In case maximal effort is achieved, peak $\dot{\mathrm{V}}$O₂ response is the gold standard metric of fitness. Peak $\dot{\mathrm{V}}$O₂ < 14 mL/kg/min predicts a poor prognosis [36,37], with some caveats; in patients on beta blockers, the lower threshold value is <12 mL/kg/min [46,47], and in young patients and patients with high or low BMIs, peak $\dot{\mathrm{V}}$O₂ should be interpreted as a percentage of the prediction, with values <50% indicating a poor prognosis [48]. The peak $\dot{\mathrm{V}}$O₂ can be used to risk-stratify the HF population in groups; Weber classes A, B, C, and D corresponding to peak $\dot{\mathrm{V}}$O₂ > 20, 16-to-20, 10-to-16, and <10 mL/kg/min were associated with a 3-year transplant and mechanical circulatory support-free survival of 97%, 93%, 83%, and 64%, respectively [49]. In patients who do not reach a maximum effort, analysis should consider O₂ uptake variables that are independent of maximal effort; an oxygen uptake efficiency slope <1.4 and a $\dot{\mathrm{V}}$O₂ at AT <9 mL/kg/min indicate a poor prognosis [50].

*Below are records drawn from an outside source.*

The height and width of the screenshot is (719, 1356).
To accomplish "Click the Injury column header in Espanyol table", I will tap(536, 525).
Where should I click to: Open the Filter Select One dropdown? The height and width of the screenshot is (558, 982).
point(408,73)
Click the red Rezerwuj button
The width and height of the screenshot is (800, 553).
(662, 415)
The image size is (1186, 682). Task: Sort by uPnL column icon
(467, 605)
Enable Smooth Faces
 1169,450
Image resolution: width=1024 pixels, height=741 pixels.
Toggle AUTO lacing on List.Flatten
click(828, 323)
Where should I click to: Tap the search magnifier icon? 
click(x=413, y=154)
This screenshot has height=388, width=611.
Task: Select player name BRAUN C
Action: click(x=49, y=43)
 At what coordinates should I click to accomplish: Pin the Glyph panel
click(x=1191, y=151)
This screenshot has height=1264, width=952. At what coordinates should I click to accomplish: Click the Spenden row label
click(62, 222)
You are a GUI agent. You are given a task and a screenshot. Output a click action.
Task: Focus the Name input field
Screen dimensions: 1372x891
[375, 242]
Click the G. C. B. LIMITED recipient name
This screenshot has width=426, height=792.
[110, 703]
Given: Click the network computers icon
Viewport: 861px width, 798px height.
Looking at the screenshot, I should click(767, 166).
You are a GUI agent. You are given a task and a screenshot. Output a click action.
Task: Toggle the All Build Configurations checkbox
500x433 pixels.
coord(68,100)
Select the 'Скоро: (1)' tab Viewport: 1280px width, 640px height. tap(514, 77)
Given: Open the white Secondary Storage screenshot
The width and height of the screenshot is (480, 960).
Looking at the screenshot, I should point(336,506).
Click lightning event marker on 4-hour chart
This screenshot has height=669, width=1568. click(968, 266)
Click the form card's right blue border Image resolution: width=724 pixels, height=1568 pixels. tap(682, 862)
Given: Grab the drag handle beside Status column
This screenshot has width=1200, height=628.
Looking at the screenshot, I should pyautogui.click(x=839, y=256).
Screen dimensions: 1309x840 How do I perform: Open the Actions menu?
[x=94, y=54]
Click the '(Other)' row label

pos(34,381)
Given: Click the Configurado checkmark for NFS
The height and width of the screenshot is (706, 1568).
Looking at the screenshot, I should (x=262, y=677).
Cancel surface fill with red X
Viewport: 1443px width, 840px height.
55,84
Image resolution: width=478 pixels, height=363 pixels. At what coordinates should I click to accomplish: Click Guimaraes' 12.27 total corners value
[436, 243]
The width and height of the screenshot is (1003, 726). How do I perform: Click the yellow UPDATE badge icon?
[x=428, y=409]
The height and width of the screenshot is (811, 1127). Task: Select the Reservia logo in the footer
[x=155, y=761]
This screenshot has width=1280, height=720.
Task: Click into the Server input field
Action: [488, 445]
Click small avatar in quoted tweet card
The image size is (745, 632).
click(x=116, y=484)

7.3. CPET Studies in Patients with Heart Failure with Preserved Ejection Fractions

Nadruz et al. studied the clinical characteristics, CPET results, and outcomes in 195 patients with heart failure with preserved ejection fractions (>50%), 144 patients with heart failure with mid-range ejection fractions (40–49%), and 630 heart failure patients with reduced ejection fractions (<40%) [41]. There were significant differences in the clinical characteristics among these three groups. For example, patients with reduced ejection fractions had a higher prevalence of diabetes and coronary disease. Patients with a reduced ejection fraction had a mean peak $\dot{\mathrm{V}}$O₂ of 14.3 ± 5.2 mL/kg/min, patients with mid-range ejection fractions had a mean peak $\dot{\mathrm{V}}$O₂ of 17.1 ± 7.1 mL/kg/min, and patients with a preserved ejection fraction had a mean peak $\dot{\mathrm{V}}$O₂ of 17.4 ± 7.8 mL/kg/min. The $\dot{\mathrm{V}}$E/$\dot{\mathrm{V}}$CO₂ slopes were 34.5 ± 1.2, 29.5 ± 6.3, and 30.3 ± 6.7 in these three groups, respectively. Patients with reduced ejection fractions have lower peak heart rates, lower peak systolic blood pressures, and lower peak diastolic blood pressures. In multivariable Cox models, including clinical predictors, the peak $\dot{\mathrm{V}}$O₂ and $\dot{\mathrm{V}}$E/CO₂ slope were both independently associated with composite outcomes in all three groups. These outcomes included all-cause death, left ventricular assist device implantation, and heart transplantation. Patients with two abnormal results in comparison to one abnormal result on CPET had an increased incidence of composite outcomes and heart failure hospitalizations in all three groups. In summary, CPET provides important information regarding outcomes in patients with heart failure in all three categories of ejection fractions, including patients with preserved ejection fractions.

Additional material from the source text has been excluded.